Poussée d’inflation : quelles conséquences pour la compétitivité des entreprises ?

Selon les derniers chiffres publiés par l’institut belge des statistiques « Statbel », la croissance des prix s’est accélérée au cours des derniers mois pour atteindre 2,86% au mois de septembre 2021.


Christophe Ernaelsteen, CENTRE DE COMPÉTENCE ÉCONOMIE & CONJONCTURE Edward Roosens, CENTRE DE COMPÉTENCE ÉCONOMIE & CONJONCTURE
06 octobre 2021

Comme le montre le tableau 1, sur les 2,86% d’inflation mesurée au mois de septembre dernier sur base de l’indice des prix la consommation, 2,26 points de pourcentage (soit 79% de la hausse des prix actuelle) sont attribuables à la hausse des prix dans les catégories « Logement, eau, électricité, gaz et autres combustibles » et « Transport ».

Tableau 1. Inflation selon les 12 groupes principaux de produits

 

Source : Statbel et calculs FEB.

De manière plus détaillée, on retrouve dans ces deux groupes principaux de produits les augmentations du prix du gaz naturel (+48,88% en moyenne annuelle), de l’électricité (+17,32%), du diesel (+19,99%) et de l’essence (+16,64%).

Ces augmentations de prix sont liées à la forte demande actuelle des produits énergétiques sur les marchés internationaux. En effet, avec la reprise économique plus vigoureuse qu’anticipé, d’abord en Asie puis en Europe, la demande pour les produits pétroliers et le gaz naturel est actuellement très élevée notamment pour reconstituer les stocks qui avaient été ramenés à un faible niveau durant la crise du COVID-19. Cela dit, l’inflation reste pour le moment à des niveaux comparables à ce qui a été observé sur les 30 dernières années.

…les pressions inflationnistes devraient persister jusqu’à la fin de l’année…

Bien que la situation soit encore très incertaine, trois raisons peuvent faire penser que des taux d’inflation élevés pourraient persister dans les prochains mois.

Premièrement, la situation de pénurie de matières premières depuis le début de la crise du Covid-19 a poussé les prix à la production (c’est-à-dire les prix auxquels les entreprises s’échangent les biens et services entre elles) à la hausse. Comme le montre le graphique 1, dans l’industrie, à l’exclusion de la construction, les prix des produits échangés entre les entreprises ont augmenté entre le mois de mai 2020 et le mois d’août 2021 d’un indice de 107.2 à 134.0, soit 25% d’augmentation.
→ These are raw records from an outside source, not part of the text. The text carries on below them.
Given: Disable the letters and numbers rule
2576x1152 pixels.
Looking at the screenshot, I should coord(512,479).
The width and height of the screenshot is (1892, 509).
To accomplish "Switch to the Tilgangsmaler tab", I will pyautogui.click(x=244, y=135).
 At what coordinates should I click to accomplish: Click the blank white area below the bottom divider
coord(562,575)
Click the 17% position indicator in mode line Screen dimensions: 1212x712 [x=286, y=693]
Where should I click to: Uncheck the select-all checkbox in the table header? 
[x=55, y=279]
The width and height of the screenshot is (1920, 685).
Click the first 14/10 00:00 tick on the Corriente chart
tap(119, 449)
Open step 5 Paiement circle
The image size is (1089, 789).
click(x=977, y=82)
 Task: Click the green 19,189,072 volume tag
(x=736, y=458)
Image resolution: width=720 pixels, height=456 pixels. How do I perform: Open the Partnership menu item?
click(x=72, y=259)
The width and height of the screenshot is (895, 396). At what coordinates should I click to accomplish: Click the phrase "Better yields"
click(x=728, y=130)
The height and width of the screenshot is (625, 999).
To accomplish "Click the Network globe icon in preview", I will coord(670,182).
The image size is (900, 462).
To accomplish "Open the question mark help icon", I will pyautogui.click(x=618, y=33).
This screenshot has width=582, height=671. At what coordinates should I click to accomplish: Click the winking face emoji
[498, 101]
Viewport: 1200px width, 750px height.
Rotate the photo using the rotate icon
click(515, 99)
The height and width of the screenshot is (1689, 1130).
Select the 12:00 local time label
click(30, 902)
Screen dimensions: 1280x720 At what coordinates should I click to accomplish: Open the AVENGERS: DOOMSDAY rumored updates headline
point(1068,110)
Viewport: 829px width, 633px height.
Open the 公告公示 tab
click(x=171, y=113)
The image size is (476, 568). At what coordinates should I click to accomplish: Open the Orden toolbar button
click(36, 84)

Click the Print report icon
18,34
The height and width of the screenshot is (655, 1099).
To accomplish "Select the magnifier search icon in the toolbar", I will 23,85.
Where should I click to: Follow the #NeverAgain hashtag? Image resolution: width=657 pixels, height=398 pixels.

Graphique 1. Indice des prix à la production de 2017 à 2021 (2010 = 100)

 

Source : Statbel.

Deuxièmement, la demande pour les produits énergétiques devrait rester élevée avec la reprise économique (qui n’est pas encore revenue au niveau de 2019) et avec l’arrivée de l’hiver et les besoins en chauffage.

Troisièmement, le système d’indexation automatique des salaires pratiqué en Belgique va dans les mois à venir de manière automatique transformer les hausses des prix de l’énergie en hausses salariales qui à leur tour alimenteront l’inflation via les autres secteurs et les autres produits.

Selon le Bureau Fédéral du Plan, les poussées inflationnistes actuelles devraient se poursuivre jusqu’au début de l’année 2022, comme le montre le graphique 2.

Graphique 2. Prévisions d’inflation 2021-2022

 

Sources : Statbel et Bureau Fédéral du Plan.

Quelles conséquences pour la compétitivité des entreprises ?

La hausse générale des prix risque d’enclencher à court terme, via le système d’indexation automatique, des augmentations salariales supérieures à celles observées chez nos voisins. Cette situation augmentera encore notre handicap salarial, qui est déjà de 10% vis-à-vis de nos trois principaux partenaires commerciaux que sont l’Allemagne, la France et les Pays-Bas. Que faire pour éviter cette situation ?

Appliquer et respecter la loi de 1996 révisée en 2017[1] ! Rappelons tout d’abord que cette loi garantit les indexations et les augmentations barémiques. Elle fixe ensuite un plafond d’augmentations salariales supplémentaires (de 0,4% pour 2021-2022), en comptant une marge d’erreur possible de 0,5%, de telle façon que les augmentations salariales en Belgique soient similaires à celles observées en moyenne dans les trois pays voisins. En cas de dépassement, un terme de correction vient alors réduire automatiquement la marge maximale disponible suivante fixée tous les deux ans et sauvegarde ainsi la compétitivité.

Pour la FEB, il est donc essentiel que cette Loi soit appliquée et respectée surtout dans cette période d’inflation plus marquée.

[1] Loi du 26 juillet 1996 relative à la promotion de l’emploi et à la sauvegarde préventive de la compétitivité, révisée le 19 mars 2017.